Selected excerpt:
——————

At launch, Quadra 840AV's 40 MHz Motorola 68040 CPU and interleaved RAM made it the fastest Macintosh available, topping both the nominally higher-end Quadra 950 and the Quadra 800 by 7 MHz. The 840AV is the only Mac to use the 40 MHz-clocked 68040, and it remains the fastest 68k Macintosh of all time, because all later high-end Macintoshes are PowerPC-based Power Macintoshes. It sports a faster 66.7 MHz AT&T DSP 3210 Digital Signal Processor chip, compared with the 55 MHz variant in the 660AV. The on-board DSP was primarily intended to speed up audio/video processing, although few Mac programs make use of this due to the complexity of programming it.

The Quadra 840AV includes 1 MB of VRAM that can be expanded to 2 MB to support 24-bit color, a capability shared only with the Quadra 700 and Quadra 900/950. Other new Quadra and Centris models released in 1993 do not support 24-bit color unless a video card is used.

The 840AV and its relative, the Centris/Quadra 660AV, marked a number of firsts for the Macintosh family. They are the first Macintoshes to include on-board 16-bit 48 kHz stereo audio playback and recording capability, and S-Video and composite video input and output. To improve video playback, two separate frame buffers are used: one for standard graphics, and one specifically for video. This enables the live video input to be displayed as a scalable "window" within the Macintosh user interface. They are also the first personal computers that supported speech recognition (PlainTalk) out-of-the-box. The Apple GeoPort Telecom Adapter Kit introduced with the AV Macs add many DSP-based telecommunication functions, such as modem, fax, and telephony.

The Quadra 840AV has a similar case to the earlier Macintosh Quadra 800; the housing, chassis, power supply, and internal storage assemblies are the same, but the front and rear panels changed, with the power button being moved to the front.

——————

Information shown:
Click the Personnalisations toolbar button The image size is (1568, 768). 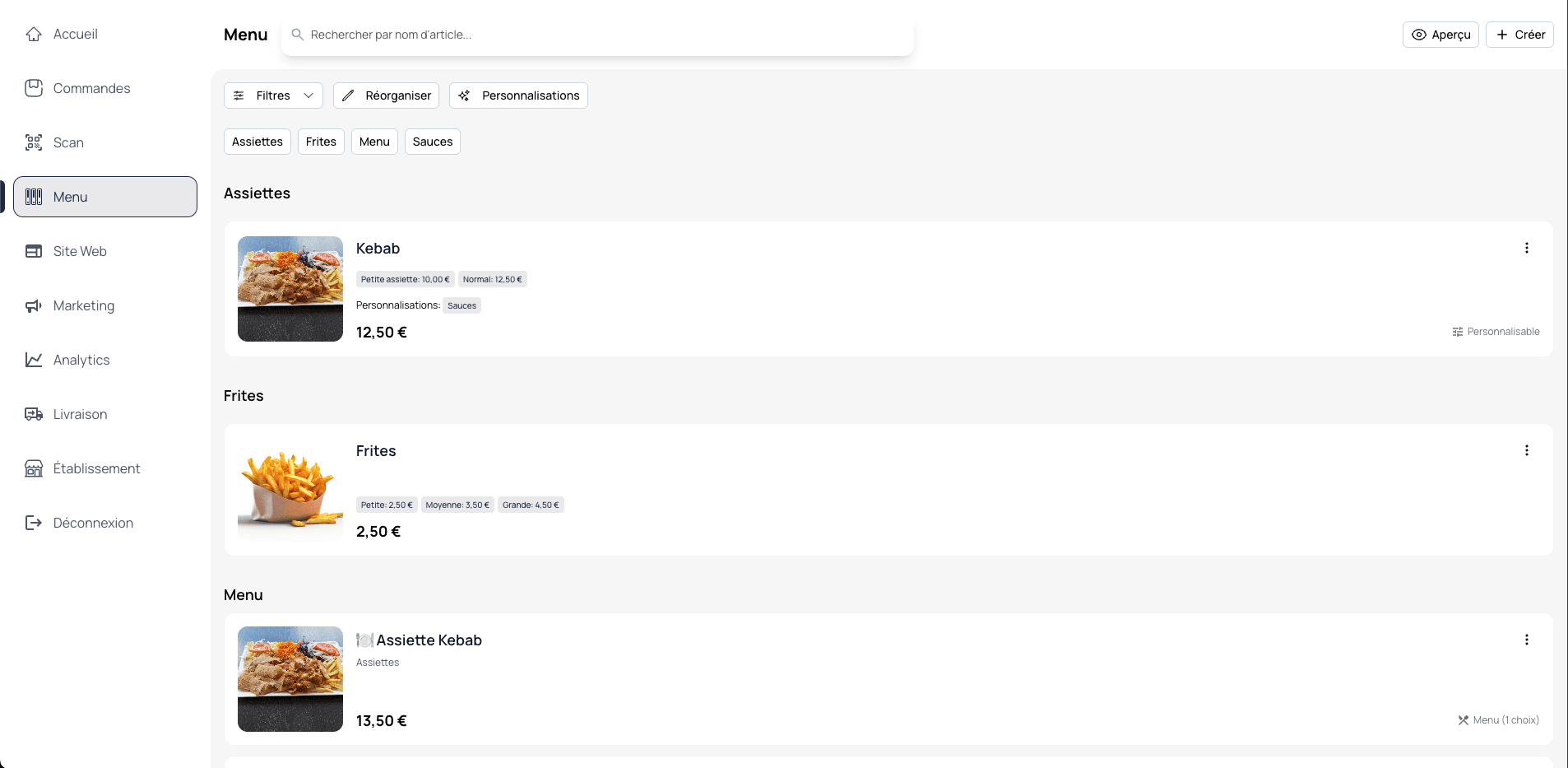coord(517,95)
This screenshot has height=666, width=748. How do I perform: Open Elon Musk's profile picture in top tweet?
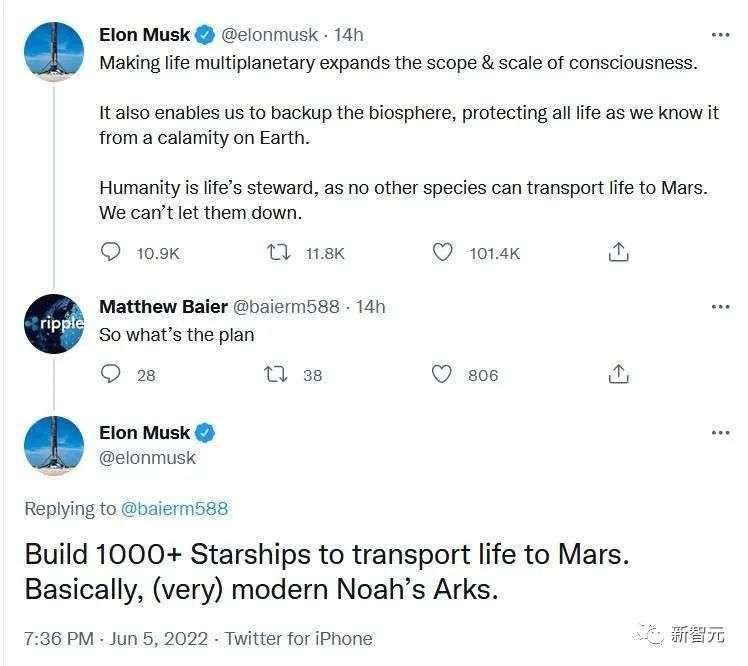click(53, 51)
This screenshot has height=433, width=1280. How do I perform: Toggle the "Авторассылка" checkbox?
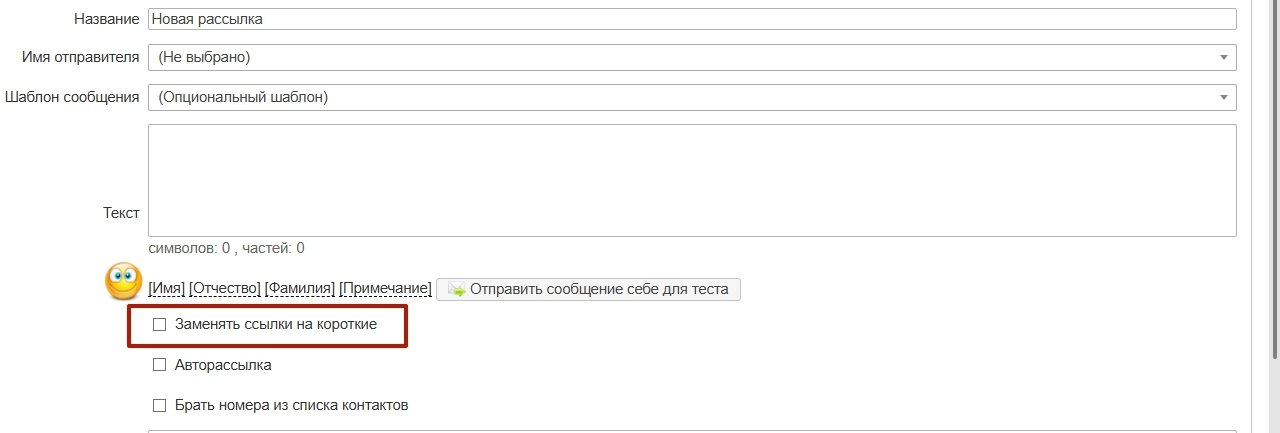(159, 365)
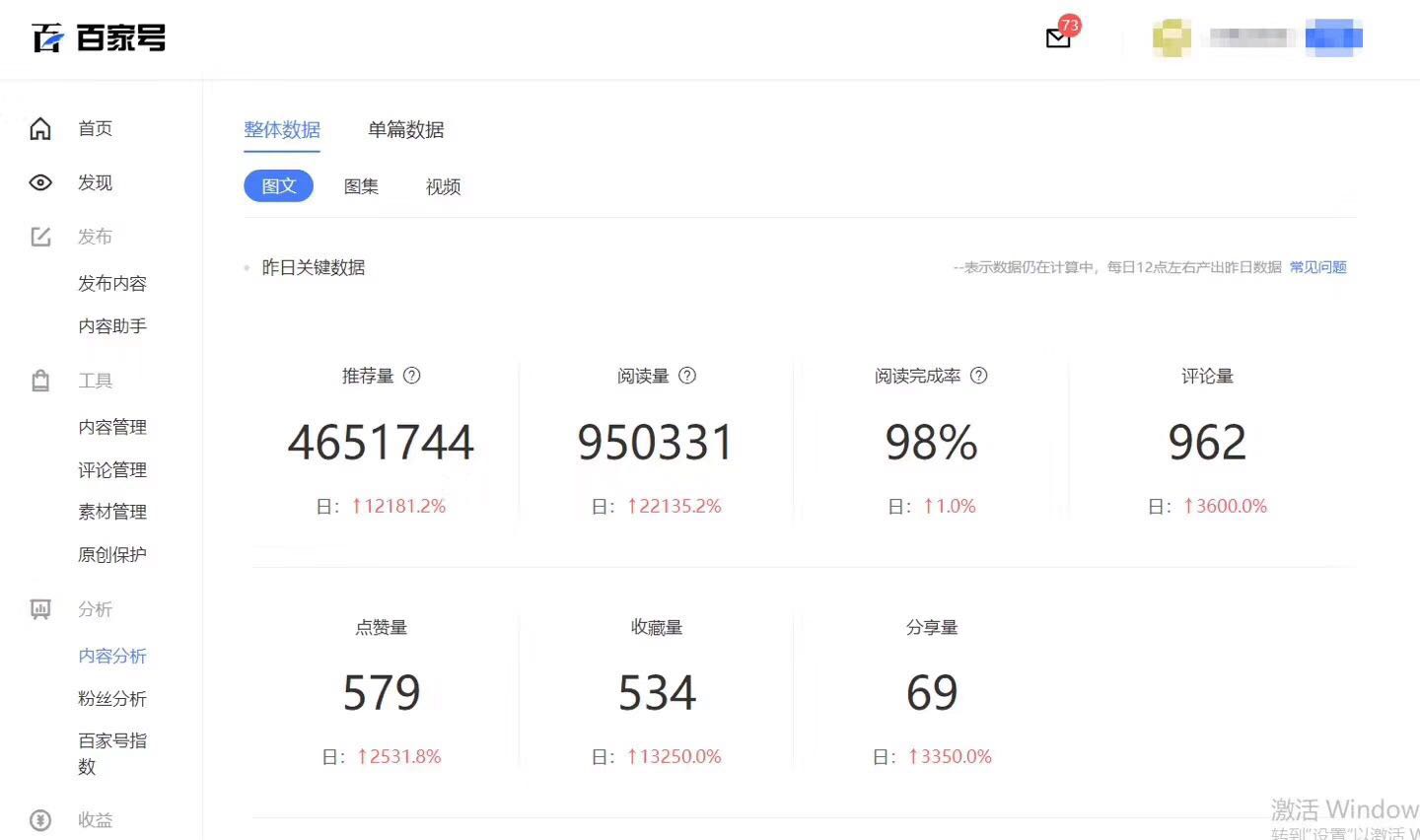
Task: Open the message notification envelope icon
Action: [1056, 37]
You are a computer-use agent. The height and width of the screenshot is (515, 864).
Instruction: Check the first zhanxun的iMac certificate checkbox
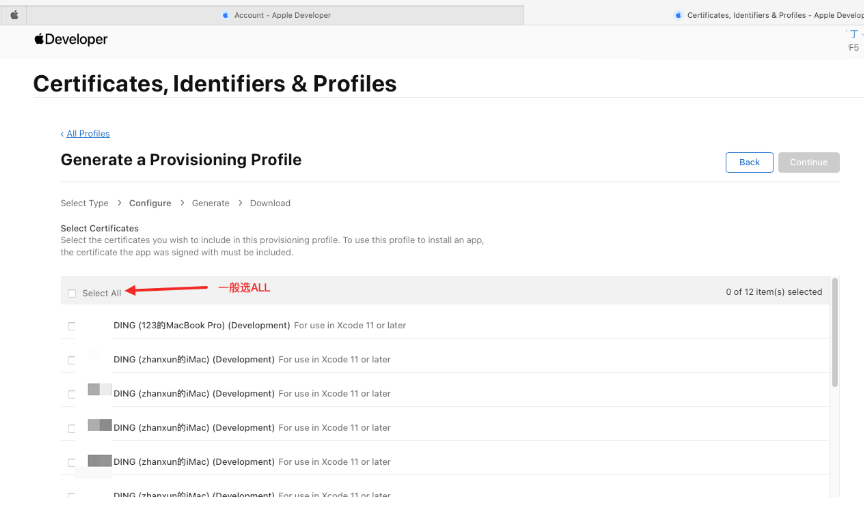point(72,360)
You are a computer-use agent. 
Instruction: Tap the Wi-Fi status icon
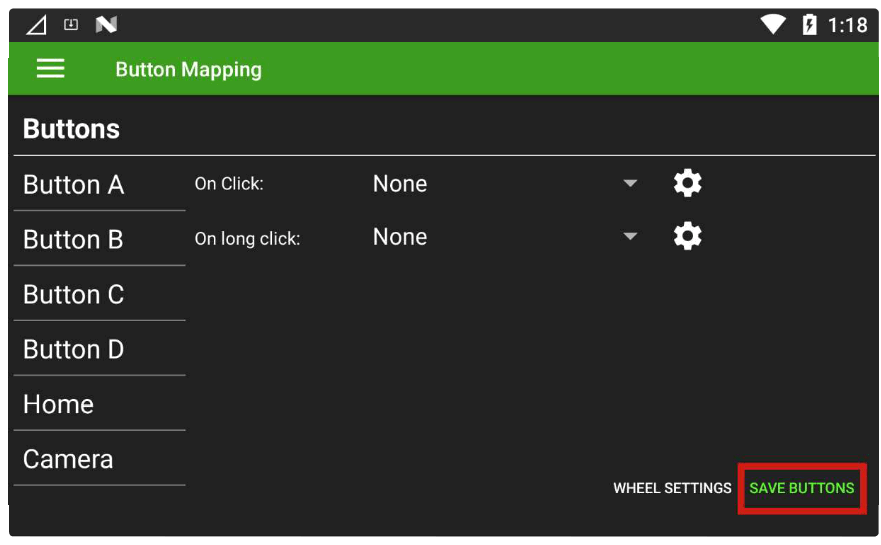773,25
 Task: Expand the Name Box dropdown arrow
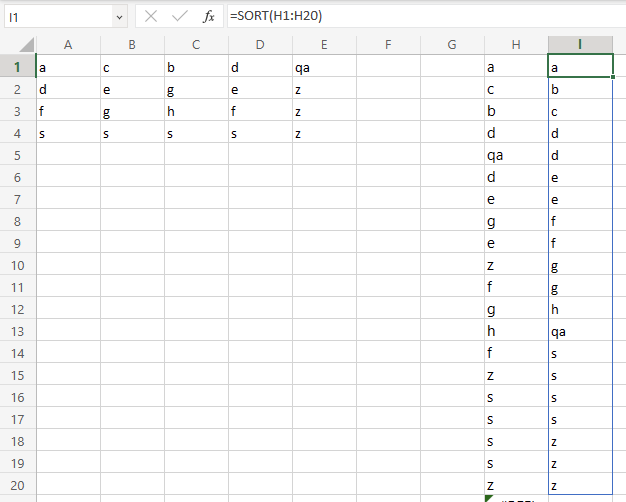[119, 17]
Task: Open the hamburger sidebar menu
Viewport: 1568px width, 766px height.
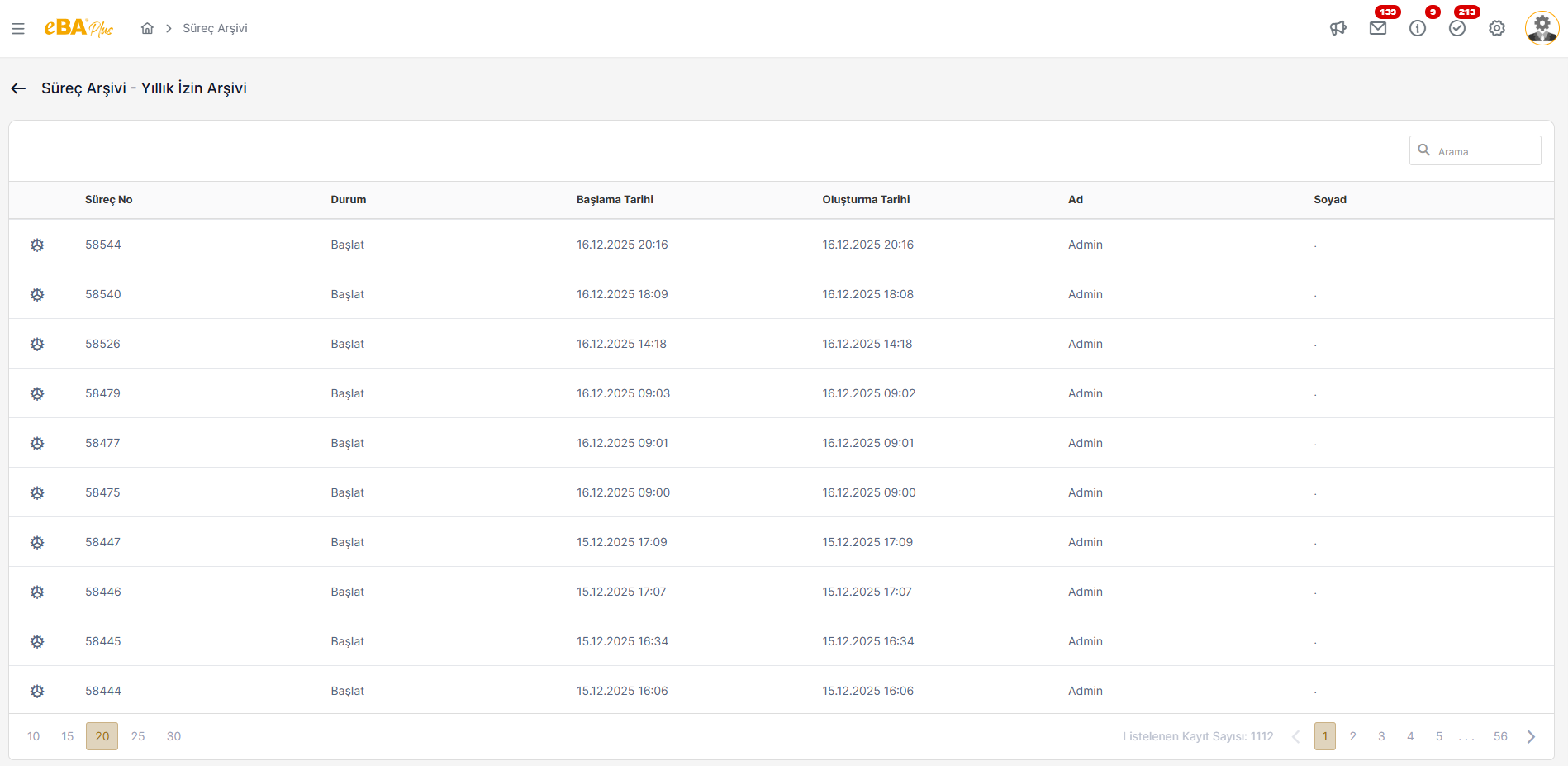Action: tap(18, 29)
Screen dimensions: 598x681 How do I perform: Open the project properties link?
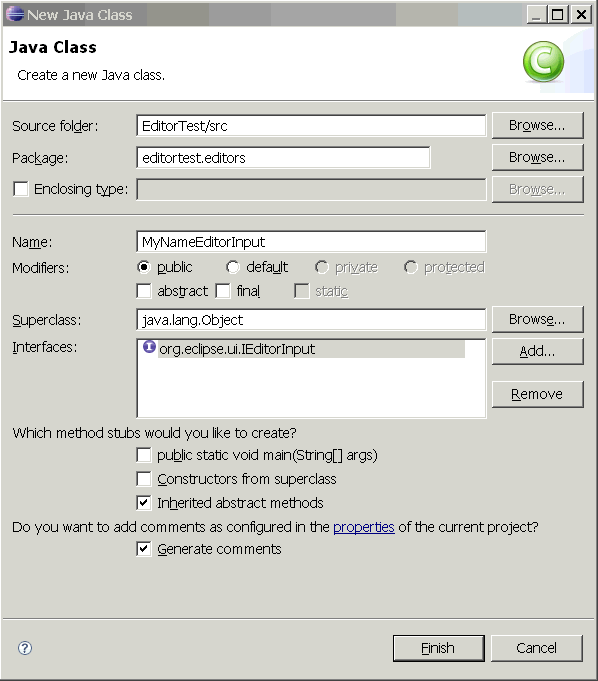[x=363, y=527]
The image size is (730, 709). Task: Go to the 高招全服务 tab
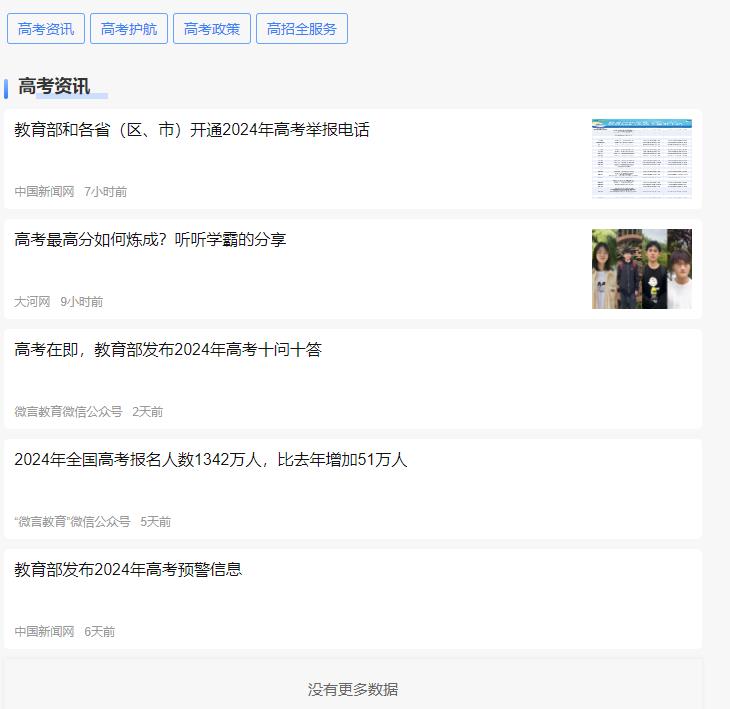(x=302, y=29)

——————

Task requirements:
1 > Reproduce the passage of the Quadra 840AV text between "At launch, Quadra" and "of programming it.", inclusive.
2 > Answer these questions from the Quadra 840AV text:
(a) What is the clock speed of the Quadra 840AV's Motorola 68040 CPU?
(b) How much VRAM does the Quadra 840AV include, and to how much can it be expanded?
(c) Where was the power button moved on the Quadra 840AV compared with the Quadra 800?

Numbered responses:
1 >
At launch, Quadra 840AV's 40 MHz Motorola 68040 CPU and interleaved RAM made it the fastest Macintosh available, topping both the nominally higher-end Quadra 950 and the Quadra 800 by 7 MHz. The 840AV is the only Mac to use the 40 MHz-clocked 68040, and it remains the fastest 68k Macintosh of all time, because all later high-end Macintoshes are PowerPC-based Power Macintoshes. It sports a faster 66.7 MHz AT&T DSP 3210 Digital Signal Processor chip, compared with the 55 MHz variant in the 660AV. The on-board DSP was primarily intended to speed up audio/video processing, although few Mac programs make use of this due to the complexity of programming it.

2 >
(a) 40 MHz
(b) 1 MB, expandable to 2 MB
(c) To the front